There is another pandemic infecting investors, that is deadlier than Covid-19. “Rug pull” isn’t a word that has any positive connotations attached to it. The collateral damage of losing a lot of money on useless Tokens and total economic despair will be felt by many. “Rug pull” leaves the NFT community members orphaned, picking up the scraps of a failed investment, while the founders have fled with golden parachutes. In an effort to police the NFT Metaverse, exchanges like OpenSea have delisted such NFT projects entirely, but new NFT projects are being created at an alarming rate.
NFT’s/Token’s original rug pull company will launch version 2.0 of the Token/NFT before a new investor can collaborate with the victimized Alpha group. In order to double dip on further proceeds, the original Token company claims all “so-called problems” with its Token or NFT have been resolved, plotting yet another rug pull on its community members and Token holders. Does this sound a little bit like fraud? If you are nodding your head in agreement, I believe that is the textbook definition.

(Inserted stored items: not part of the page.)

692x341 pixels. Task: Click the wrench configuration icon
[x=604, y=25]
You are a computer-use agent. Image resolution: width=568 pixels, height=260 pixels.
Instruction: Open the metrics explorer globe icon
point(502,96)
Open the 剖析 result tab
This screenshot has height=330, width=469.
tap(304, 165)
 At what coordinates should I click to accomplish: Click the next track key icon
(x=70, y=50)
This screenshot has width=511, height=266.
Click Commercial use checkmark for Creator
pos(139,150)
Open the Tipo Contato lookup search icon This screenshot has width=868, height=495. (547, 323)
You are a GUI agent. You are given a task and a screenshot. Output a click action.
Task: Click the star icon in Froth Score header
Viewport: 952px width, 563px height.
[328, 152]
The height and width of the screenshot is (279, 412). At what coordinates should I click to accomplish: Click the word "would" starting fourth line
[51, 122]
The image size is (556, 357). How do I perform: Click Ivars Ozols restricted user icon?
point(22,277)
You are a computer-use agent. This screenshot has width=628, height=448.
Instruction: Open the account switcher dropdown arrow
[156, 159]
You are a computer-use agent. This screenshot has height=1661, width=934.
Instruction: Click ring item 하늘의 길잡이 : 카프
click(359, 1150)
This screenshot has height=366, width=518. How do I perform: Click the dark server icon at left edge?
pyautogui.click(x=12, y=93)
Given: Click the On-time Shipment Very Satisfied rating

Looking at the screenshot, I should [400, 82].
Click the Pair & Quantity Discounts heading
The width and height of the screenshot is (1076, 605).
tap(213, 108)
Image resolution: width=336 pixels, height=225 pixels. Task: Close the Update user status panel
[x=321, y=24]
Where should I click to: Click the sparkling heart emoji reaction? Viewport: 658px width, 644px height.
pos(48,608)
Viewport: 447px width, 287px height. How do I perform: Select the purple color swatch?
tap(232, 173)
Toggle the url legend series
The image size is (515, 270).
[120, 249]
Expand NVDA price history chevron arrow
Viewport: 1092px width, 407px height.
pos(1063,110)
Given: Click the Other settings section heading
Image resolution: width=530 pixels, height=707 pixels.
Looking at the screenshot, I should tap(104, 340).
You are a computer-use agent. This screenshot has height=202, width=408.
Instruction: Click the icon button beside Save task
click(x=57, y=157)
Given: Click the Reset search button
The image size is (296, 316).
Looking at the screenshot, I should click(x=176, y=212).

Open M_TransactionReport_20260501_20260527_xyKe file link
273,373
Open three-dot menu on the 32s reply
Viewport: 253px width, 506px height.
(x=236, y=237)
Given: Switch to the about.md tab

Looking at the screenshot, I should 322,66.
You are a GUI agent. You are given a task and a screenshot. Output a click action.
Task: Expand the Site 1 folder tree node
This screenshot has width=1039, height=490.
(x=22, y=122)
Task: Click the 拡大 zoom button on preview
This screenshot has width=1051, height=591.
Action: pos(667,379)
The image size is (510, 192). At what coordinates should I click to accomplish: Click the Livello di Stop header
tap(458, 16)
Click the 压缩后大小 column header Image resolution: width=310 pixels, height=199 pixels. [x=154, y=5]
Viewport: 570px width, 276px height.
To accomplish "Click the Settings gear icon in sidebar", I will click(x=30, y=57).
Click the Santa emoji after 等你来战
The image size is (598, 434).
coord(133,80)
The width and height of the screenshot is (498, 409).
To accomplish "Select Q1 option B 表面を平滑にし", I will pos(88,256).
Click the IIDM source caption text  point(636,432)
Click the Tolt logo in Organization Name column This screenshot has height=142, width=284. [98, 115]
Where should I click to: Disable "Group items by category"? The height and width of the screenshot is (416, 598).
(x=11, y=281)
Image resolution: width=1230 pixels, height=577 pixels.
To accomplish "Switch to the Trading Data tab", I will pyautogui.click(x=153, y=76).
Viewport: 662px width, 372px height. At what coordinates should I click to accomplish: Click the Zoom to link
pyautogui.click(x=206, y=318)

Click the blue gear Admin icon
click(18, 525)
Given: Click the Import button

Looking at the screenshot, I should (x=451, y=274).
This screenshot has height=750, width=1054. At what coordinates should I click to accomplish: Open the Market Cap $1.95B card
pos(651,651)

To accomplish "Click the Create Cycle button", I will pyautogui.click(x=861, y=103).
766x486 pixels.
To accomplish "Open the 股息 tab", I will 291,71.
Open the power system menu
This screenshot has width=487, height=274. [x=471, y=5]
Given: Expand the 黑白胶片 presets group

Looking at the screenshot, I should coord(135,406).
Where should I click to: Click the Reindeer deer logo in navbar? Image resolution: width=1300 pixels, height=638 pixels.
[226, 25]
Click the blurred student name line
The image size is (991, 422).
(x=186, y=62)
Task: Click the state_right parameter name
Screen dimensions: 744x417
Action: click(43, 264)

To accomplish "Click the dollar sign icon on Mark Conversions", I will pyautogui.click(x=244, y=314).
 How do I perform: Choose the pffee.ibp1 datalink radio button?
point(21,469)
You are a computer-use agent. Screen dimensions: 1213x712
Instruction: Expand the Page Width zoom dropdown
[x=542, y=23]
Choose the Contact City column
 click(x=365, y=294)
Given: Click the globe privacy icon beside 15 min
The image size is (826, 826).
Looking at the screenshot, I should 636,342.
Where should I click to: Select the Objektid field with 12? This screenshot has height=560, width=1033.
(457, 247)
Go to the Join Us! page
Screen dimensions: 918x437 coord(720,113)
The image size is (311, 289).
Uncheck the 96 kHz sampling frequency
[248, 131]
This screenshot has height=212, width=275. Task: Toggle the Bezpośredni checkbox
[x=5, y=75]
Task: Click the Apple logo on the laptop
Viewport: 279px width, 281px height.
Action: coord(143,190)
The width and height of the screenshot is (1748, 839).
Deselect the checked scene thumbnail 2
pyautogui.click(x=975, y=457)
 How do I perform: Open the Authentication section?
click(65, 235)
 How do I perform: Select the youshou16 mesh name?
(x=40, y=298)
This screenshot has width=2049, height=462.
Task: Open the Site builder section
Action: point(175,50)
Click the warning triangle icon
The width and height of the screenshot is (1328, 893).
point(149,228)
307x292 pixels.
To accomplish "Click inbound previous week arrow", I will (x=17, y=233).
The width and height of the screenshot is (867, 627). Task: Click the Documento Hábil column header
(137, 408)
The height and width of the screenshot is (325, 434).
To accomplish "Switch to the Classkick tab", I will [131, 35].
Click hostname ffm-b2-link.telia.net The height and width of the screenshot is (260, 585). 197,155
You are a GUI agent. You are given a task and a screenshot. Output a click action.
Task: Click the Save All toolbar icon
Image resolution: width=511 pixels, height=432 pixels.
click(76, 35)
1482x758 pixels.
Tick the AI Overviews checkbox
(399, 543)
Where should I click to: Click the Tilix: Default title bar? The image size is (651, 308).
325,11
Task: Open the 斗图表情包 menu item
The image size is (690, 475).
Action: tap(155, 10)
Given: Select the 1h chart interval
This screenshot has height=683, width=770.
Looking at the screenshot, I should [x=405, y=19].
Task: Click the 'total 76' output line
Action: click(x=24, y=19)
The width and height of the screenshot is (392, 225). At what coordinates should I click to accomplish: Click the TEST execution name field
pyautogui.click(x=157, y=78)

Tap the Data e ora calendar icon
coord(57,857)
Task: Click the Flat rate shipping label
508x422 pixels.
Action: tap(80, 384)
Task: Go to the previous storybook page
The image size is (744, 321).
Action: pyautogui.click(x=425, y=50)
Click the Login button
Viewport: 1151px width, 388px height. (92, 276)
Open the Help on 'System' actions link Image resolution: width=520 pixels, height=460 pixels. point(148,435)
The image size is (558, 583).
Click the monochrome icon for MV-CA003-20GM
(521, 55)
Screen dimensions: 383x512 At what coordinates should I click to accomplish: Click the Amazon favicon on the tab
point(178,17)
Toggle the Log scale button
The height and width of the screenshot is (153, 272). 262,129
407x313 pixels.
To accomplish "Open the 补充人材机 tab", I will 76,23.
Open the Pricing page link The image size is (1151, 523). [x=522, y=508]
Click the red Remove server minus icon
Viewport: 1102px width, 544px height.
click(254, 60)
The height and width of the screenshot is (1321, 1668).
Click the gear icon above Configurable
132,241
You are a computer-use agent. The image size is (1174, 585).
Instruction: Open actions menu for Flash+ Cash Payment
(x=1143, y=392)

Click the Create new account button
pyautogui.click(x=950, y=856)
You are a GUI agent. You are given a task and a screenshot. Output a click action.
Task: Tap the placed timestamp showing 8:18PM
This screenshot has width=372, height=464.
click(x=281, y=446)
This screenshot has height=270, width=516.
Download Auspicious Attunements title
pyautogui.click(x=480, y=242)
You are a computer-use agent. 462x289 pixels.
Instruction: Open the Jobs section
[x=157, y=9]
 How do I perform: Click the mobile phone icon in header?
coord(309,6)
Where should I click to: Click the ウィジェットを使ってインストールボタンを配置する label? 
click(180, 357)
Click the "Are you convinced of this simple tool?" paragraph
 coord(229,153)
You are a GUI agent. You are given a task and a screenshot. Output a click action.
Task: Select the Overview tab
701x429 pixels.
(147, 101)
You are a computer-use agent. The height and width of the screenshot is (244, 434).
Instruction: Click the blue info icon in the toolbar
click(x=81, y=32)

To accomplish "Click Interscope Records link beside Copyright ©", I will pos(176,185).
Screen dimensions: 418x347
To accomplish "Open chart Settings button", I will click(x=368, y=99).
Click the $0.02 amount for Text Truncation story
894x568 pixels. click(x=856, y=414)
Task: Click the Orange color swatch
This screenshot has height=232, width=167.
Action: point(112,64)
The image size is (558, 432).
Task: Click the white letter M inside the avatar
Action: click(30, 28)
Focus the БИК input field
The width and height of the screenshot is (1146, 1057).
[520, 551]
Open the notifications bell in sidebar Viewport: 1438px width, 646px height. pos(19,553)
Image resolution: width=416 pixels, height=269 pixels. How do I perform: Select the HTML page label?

Rug pulls in recent years have served as evergreen reminders of the risks associated with NFT/Tokens. We’ve compiled a short list of some of the most memorable (and costly) events in ecosystem history. The bright side of these events is that they have helped educate people about identifying and avoiding NFT scams.
Frosties freeze rug pull nets $1.3 million
Frosties, launched on January 7, 2022, was an ice cream-themed collection of 8,888 NFTs that marketed itself as “cool, delectable, and unique”. Ethan Nguyen (known as “Frostie”) and Andre Llacuna (known as “Heyandre”), the two founders of the project, had already been able to build up a sizable community in their Discord channel, as well as promised collectors merch, raffles and a fund in the hope of ensuring the project’s success for the long term.
It was estimated that the NFTs would sell for 0.04 ETH each, so, after the collection had been sold out a few hours later, the team behind the project had been able to generate 335 ETH – just over a million dollars. There was a brief period of time where the project’s website and Discord dropped, and the funds from the sale were transferred to a variety of wallets; the founders were now ghosts.
Evil Ape dupes the Evolved Apes NFT community
The founder of Evolution Ape, known as Evil Ape, stole 798 ETH ($2.7 million) from investors just a week after the collection launched. The Twitter account and project website of Evil Ape are no longer available.
The Evolved Apes project was originally intended to be a fight game, but has now become just another scammer rug pull statistic.
MintySwap , Swaps investor dollars for Lamborghinis
Layth Samarah created MintySwap Token to fund his Lamborghinis, houses, and vacations using investor money. Developing Legends of Mintonia, a game that earns Minty tokens, was a lie, used to sell project tokens and deposit money into exchange accounts, estimated at $2-3 million. Hundreds of people have been scammed out of millions of dollars by Layth’s Token Minty-swap by blacklisting their wallets (preventing them from using the contract, transferring, or selling their investments). When people start asking questions, Layth then blocks and kicks them out of the investment chat.
MintySwap also sold 10,000 copies of its NFT called “Mintonians” stealing funds from investors, claiming that a so-called “Whale” purchased all of these NFTs when Layth himself sold “mintys” Tokens and bought mintonians, misleading investors.
Openseas has now permanently delisted mintonians NFT which deems them 100% worthless. Users were supposed to receive a certain amount of staking rewards with each mintonian, but the amount has changed 4-5 times since initial promises. Mintonians were only purchased because of the staking reward promise. Token holders have either not received their Tokens or the investors money has gone straight into the founders account. Mintyswaps platform is now planning a 2.0 release, Buyers Beware!